## Stated goal
Can you repeat the items below without any change, from the line with "Task: Pick the Tape Measure tool" up to and including the line with "[x=321, y=349]"?

◇ ◇ ◇ ◇ ◇

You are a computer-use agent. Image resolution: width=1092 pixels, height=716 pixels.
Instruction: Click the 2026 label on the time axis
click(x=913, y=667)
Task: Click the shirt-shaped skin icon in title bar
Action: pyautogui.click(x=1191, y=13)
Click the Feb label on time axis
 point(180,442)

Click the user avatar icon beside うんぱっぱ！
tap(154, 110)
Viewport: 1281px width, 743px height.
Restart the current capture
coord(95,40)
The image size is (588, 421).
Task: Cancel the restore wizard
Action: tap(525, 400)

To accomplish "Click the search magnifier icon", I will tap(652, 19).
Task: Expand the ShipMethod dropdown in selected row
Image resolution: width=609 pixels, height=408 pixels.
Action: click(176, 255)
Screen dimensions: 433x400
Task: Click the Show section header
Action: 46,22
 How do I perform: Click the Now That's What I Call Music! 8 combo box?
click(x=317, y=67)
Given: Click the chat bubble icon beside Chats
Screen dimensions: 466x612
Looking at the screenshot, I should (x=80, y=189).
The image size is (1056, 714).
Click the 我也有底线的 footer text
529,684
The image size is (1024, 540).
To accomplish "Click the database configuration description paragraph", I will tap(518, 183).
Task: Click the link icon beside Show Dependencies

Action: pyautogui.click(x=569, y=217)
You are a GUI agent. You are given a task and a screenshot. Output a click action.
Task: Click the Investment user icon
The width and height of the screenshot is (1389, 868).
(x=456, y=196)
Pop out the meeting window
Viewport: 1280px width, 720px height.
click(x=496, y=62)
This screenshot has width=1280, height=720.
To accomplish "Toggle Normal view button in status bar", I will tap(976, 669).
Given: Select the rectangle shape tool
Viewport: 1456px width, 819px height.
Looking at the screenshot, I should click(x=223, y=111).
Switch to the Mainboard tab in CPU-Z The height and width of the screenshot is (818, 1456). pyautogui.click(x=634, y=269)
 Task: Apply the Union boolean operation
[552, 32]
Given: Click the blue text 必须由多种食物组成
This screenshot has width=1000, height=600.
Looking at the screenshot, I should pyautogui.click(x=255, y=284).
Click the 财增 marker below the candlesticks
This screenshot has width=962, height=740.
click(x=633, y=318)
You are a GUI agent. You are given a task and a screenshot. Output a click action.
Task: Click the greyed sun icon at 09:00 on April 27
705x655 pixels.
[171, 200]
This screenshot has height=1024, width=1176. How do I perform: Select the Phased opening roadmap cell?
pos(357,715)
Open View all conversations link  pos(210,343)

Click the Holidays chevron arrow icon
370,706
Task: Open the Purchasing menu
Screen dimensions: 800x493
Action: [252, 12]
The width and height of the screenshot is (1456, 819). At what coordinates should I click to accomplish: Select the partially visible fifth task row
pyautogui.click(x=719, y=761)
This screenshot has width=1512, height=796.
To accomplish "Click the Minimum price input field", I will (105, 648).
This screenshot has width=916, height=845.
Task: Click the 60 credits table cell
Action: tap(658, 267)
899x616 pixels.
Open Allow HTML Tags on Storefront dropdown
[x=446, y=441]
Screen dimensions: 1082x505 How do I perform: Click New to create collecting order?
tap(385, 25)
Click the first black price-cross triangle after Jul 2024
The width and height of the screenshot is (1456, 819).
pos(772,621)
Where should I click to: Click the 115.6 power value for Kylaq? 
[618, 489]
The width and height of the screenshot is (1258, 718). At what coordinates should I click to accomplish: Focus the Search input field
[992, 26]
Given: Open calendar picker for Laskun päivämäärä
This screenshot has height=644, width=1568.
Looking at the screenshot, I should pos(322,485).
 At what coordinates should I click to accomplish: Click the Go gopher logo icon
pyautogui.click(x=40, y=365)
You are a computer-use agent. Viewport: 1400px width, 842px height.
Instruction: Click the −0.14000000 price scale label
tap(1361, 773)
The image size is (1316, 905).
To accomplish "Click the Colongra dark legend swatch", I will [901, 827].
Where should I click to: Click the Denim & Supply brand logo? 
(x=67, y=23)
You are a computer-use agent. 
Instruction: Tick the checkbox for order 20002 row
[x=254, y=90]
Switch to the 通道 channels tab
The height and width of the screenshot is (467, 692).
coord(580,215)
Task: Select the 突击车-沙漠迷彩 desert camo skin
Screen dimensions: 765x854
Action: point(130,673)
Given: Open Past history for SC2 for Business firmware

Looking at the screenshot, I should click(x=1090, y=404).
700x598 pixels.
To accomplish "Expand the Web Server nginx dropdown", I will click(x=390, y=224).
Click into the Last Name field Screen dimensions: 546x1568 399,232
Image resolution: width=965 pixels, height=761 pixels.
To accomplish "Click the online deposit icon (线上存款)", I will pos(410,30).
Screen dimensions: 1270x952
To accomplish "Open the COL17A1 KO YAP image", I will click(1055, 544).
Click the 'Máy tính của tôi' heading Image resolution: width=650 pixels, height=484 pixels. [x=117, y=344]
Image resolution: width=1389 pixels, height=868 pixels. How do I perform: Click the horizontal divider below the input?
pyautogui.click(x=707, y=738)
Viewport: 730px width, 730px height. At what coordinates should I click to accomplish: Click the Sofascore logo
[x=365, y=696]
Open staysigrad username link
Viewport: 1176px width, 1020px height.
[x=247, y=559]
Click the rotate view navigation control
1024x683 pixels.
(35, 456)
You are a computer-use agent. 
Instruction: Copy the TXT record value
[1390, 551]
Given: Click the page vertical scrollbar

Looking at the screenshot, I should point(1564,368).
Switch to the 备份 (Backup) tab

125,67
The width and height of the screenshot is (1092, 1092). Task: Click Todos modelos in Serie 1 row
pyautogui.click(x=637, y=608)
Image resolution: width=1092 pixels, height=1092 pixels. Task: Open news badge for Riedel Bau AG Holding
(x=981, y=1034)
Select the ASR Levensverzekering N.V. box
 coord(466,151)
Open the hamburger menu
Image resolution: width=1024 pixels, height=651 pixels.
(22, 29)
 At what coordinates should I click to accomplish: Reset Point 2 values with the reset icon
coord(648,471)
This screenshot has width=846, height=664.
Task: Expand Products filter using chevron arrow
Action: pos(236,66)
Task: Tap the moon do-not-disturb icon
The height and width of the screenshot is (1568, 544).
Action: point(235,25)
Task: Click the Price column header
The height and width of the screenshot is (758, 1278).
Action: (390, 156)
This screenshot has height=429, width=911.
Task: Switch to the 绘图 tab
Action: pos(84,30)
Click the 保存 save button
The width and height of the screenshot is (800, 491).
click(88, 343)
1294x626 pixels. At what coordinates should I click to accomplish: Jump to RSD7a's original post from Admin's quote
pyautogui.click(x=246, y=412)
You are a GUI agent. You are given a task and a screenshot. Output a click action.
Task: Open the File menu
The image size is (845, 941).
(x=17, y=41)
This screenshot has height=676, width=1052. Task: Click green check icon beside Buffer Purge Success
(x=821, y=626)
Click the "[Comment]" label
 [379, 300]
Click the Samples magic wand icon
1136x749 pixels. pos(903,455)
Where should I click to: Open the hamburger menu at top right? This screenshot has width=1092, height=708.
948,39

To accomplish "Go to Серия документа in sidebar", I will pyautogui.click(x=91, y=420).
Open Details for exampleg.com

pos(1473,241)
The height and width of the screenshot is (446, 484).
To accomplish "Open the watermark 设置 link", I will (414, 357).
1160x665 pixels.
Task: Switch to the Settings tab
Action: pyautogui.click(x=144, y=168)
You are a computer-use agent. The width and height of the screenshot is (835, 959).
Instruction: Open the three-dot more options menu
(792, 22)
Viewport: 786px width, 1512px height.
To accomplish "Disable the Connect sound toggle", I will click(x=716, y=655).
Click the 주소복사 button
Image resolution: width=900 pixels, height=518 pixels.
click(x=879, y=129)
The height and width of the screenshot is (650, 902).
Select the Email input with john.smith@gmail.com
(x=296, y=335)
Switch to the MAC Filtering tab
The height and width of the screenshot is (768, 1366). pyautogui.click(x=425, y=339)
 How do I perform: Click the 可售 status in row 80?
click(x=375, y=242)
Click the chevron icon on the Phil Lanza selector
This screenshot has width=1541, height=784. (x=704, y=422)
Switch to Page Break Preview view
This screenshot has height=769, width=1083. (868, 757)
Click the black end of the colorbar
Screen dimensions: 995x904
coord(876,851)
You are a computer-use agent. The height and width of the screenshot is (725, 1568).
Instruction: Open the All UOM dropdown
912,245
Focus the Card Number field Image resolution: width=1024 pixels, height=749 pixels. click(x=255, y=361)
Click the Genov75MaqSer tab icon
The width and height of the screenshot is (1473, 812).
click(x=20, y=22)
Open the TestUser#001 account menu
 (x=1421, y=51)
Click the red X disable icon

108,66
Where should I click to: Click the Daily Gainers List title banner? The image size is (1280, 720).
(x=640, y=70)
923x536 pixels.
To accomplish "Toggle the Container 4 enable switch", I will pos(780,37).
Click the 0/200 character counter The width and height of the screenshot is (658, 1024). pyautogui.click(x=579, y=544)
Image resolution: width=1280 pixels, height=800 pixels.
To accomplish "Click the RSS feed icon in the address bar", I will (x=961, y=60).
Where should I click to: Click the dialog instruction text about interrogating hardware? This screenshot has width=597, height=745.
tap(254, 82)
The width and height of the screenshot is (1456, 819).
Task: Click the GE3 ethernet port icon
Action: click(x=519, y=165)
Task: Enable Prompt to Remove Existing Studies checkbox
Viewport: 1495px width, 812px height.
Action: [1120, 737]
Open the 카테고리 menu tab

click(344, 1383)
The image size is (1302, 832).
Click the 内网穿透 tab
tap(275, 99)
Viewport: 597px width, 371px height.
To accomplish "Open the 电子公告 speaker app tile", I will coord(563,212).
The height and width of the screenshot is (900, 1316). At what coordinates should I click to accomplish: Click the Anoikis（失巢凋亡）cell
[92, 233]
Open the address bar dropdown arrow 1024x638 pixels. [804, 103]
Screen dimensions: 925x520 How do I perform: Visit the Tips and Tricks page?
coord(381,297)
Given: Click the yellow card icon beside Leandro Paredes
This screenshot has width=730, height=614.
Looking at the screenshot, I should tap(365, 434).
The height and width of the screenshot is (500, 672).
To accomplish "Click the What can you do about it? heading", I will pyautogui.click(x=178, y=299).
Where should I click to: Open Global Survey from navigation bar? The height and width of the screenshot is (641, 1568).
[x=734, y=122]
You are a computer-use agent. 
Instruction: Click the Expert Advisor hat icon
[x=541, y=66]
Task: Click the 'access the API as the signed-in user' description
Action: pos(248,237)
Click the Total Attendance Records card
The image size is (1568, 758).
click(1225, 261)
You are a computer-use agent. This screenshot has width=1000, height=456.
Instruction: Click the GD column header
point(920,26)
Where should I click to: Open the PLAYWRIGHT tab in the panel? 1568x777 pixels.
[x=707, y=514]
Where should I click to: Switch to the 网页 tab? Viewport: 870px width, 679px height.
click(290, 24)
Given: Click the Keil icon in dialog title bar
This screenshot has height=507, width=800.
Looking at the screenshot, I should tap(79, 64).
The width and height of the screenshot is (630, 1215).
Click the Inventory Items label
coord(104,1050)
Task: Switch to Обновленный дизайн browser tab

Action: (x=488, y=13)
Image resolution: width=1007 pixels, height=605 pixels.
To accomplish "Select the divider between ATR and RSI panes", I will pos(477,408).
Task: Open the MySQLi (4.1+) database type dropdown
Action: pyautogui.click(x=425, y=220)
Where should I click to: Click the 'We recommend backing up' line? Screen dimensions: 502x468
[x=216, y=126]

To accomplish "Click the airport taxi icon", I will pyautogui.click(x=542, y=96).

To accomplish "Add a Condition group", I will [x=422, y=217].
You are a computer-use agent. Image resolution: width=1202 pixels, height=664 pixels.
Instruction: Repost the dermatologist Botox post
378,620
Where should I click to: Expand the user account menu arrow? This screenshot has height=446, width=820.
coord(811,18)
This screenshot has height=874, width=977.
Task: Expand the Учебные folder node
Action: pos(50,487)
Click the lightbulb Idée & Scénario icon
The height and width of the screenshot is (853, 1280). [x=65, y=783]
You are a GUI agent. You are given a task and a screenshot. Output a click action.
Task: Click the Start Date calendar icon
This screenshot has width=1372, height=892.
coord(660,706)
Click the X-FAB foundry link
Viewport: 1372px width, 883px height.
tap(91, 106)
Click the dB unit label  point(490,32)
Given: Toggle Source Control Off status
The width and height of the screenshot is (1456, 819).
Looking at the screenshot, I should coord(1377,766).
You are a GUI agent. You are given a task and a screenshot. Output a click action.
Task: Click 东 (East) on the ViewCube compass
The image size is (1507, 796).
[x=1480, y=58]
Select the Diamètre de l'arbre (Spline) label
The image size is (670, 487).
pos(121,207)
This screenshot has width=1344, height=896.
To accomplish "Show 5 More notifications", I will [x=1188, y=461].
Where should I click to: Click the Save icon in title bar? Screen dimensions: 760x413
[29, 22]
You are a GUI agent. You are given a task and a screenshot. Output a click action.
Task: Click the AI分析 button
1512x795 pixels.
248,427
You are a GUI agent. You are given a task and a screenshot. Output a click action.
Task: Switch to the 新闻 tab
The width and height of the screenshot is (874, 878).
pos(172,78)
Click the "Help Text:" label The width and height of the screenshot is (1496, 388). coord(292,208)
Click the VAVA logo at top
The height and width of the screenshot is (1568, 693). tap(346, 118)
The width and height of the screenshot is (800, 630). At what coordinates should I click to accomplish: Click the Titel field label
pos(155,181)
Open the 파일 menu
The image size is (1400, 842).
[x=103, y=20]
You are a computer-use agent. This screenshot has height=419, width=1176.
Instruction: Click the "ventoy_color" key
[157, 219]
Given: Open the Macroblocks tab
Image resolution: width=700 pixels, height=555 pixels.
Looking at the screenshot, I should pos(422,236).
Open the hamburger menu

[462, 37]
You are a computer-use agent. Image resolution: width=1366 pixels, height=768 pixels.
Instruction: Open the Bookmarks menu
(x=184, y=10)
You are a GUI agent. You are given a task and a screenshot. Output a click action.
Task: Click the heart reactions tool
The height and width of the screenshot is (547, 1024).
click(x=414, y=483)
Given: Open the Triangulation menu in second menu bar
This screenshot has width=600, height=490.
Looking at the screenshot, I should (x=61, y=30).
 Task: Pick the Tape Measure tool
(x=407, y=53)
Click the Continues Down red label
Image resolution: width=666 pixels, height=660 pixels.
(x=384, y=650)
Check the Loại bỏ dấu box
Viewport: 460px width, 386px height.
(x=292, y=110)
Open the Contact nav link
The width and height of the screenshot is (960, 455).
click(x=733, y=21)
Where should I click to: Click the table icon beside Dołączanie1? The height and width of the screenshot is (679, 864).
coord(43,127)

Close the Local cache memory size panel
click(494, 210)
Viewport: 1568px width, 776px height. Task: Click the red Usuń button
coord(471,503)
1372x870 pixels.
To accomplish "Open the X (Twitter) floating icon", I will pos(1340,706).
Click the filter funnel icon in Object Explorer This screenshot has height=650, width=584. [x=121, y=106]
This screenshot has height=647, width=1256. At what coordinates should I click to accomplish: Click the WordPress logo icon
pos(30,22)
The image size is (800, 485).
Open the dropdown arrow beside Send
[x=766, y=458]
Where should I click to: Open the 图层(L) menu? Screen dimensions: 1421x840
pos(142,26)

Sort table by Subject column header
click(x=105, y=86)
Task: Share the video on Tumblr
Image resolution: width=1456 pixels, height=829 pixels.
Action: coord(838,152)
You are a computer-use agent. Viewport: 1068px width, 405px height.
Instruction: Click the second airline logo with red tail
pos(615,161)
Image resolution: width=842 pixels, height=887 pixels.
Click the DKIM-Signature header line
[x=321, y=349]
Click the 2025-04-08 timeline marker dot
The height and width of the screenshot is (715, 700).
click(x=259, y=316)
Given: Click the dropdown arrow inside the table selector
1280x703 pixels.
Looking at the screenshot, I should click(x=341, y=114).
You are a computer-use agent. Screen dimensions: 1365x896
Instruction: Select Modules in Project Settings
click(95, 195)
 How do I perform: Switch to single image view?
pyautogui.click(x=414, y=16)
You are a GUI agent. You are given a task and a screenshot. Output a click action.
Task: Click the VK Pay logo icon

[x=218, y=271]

◇ ◇ ◇ ◇ ◇

## Written solution
 Task: Pick the Tape Measure tool
(x=407, y=53)
Click the Continues Down red label
Image resolution: width=666 pixels, height=660 pixels.
(x=384, y=650)
Check the Loại bỏ dấu box
Viewport: 460px width, 386px height.
(x=292, y=110)
Open the Contact nav link
The width and height of the screenshot is (960, 455).
click(x=733, y=21)
Where should I click to: Click the table icon beside Dołączanie1? The height and width of the screenshot is (679, 864).
coord(43,127)

Close the Local cache memory size panel
click(494, 210)
Viewport: 1568px width, 776px height. Task: Click the red Usuń button
coord(471,503)
1372x870 pixels.
To accomplish "Open the X (Twitter) floating icon", I will pos(1340,706).
Click the filter funnel icon in Object Explorer This screenshot has height=650, width=584. [x=121, y=106]
This screenshot has height=647, width=1256. At what coordinates should I click to accomplish: Click the WordPress logo icon
pos(30,22)
The image size is (800, 485).
Open the dropdown arrow beside Send
[x=766, y=458]
Where should I click to: Open the 图层(L) menu? Screen dimensions: 1421x840
pos(142,26)

Sort table by Subject column header
click(x=105, y=86)
Task: Share the video on Tumblr
Image resolution: width=1456 pixels, height=829 pixels.
Action: coord(838,152)
You are a computer-use agent. Viewport: 1068px width, 405px height.
Instruction: Click the second airline logo with red tail
pos(615,161)
Image resolution: width=842 pixels, height=887 pixels.
Click the DKIM-Signature header line
[x=321, y=349]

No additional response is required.